Data excerpts:
=-=-=
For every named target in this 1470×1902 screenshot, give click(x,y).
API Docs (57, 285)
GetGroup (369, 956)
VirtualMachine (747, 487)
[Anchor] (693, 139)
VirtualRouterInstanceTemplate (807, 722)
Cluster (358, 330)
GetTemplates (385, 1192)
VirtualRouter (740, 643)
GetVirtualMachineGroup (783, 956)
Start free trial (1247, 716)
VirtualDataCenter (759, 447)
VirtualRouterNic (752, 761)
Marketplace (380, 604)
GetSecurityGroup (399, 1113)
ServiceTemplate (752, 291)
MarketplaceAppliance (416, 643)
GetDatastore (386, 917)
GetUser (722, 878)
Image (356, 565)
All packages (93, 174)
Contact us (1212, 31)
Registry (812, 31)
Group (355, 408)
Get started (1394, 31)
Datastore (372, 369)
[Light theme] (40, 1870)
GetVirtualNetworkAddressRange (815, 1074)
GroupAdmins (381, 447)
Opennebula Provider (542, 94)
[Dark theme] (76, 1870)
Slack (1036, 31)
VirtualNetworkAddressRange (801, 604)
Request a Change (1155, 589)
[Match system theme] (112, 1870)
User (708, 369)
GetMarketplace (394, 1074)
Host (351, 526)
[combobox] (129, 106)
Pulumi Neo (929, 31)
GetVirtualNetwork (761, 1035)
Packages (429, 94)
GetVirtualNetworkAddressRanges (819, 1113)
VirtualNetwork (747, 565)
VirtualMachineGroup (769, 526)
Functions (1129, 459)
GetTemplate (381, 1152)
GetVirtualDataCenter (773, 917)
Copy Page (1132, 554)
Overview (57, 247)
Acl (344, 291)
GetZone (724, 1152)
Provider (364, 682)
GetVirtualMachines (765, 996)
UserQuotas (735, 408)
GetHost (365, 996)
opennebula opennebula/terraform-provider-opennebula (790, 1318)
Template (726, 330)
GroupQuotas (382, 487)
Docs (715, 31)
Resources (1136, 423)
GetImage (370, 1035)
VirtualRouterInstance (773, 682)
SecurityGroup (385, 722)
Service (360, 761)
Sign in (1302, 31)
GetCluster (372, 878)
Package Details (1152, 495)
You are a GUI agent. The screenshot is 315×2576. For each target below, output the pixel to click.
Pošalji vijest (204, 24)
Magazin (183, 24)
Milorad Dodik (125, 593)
=-=-=
WHAT NEEDS TO BE DONE | Search the entries for the string "theme". Copy every line that has it.

SOLUTION TO THIS TASK |
[Light theme] (40, 1870)
[Dark theme] (76, 1870)
[Match system theme] (112, 1870)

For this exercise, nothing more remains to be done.